I never did it in the past.. because postfix won't use procmail to filter
virtual mailboxes! :)
However, having two procmailrcs would work just fine. If you're using
procmail in a site-wide setting then you provide the name of the rc to load
when calling it -- via "-m <procmailrcfile>" this is documented in
procmail(1). So you could use two different (or multiple different)
procmailrc's, one for local, and one for virtual.
You could even, if you want, do something like in my scenario/layout:
"procmail -m /var/mail/$DOMAIN/$USER/procmailrc ..." if you wanted to use
it in "site wide" mode while still leaving each user free to edit their own
procmailrc file.
In short, yes, procmail can do this. The only reason you can't use
procmail to do it currently is because postfix won't allow you to. I'd
like to see that changed.
>>I'm not certain. I also use courier for my pop/imap daemon so I'll look
>>into this as well. Still, I'm a lot more familiar with procmail recipes
>>than I am with maildrop, and would like to continue using the ones I
>>already have.
>
>*nod* this is why I'd like to keep procmail for local delivery and have
>some kind of server-side filtering available for my virtual domains.
Currently I don't do any "local" delivery to answer your question
above. All my mail, even the mail for the "local" domain, is done through
pfadmin. Local delivery requires unix accounts, unix accounts with a valid
shell no less. I don't charge for services and just give email accounts
(and pfadmin domain admin status) to people I know or only
semi-know.

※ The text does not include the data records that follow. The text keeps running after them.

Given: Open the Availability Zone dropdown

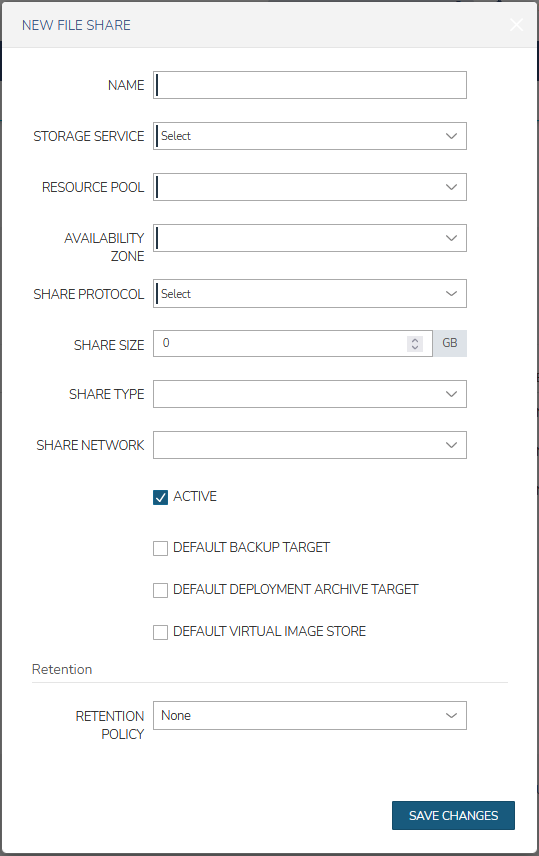Looking at the screenshot, I should point(310,238).
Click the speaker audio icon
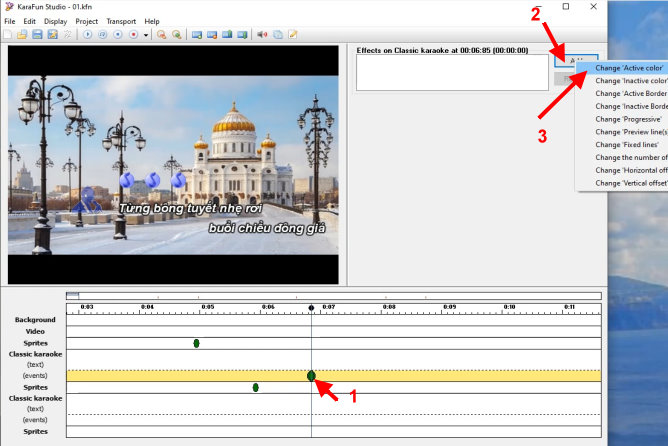 point(262,34)
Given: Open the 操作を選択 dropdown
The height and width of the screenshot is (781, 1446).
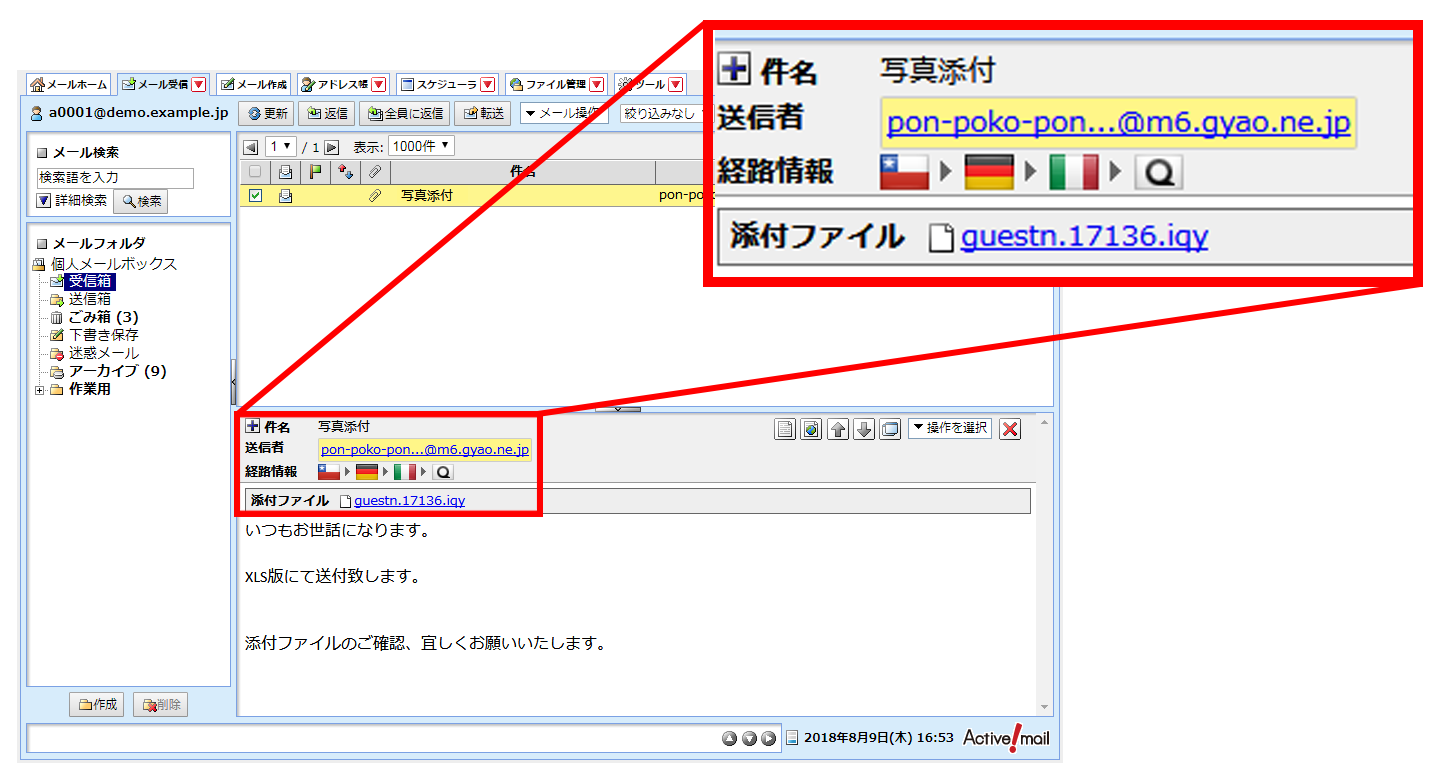Looking at the screenshot, I should [x=949, y=428].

Basically if someone asks me to host their mail, or asks for an
email address in one of my domains, and they aren't someone I know to be a
total jerk, I'll do it.
Since I don't really "know" some of these people, I do not want to create
full blown shell accounts for them.
>>I use courier, postfix, and pfadmin as well. All the "real" users
>>mailboxes are created automatically as they are supposed to be -- the
>>caveat being it doesn't happen until the first piece of mail comes in for
>>that user. So a simple workaround is to have a standard "Welcome!" type
>>message mailed out whenever a user is created. This isn't something that
>>needs done for virtual users, obviously.
>
>Actually PFadmin does send a welcome email, if you have it configured to
>do so in it's config.php.inc file.
Right, I have that disabled however. Anyway that's all it takes to get the
maildir created.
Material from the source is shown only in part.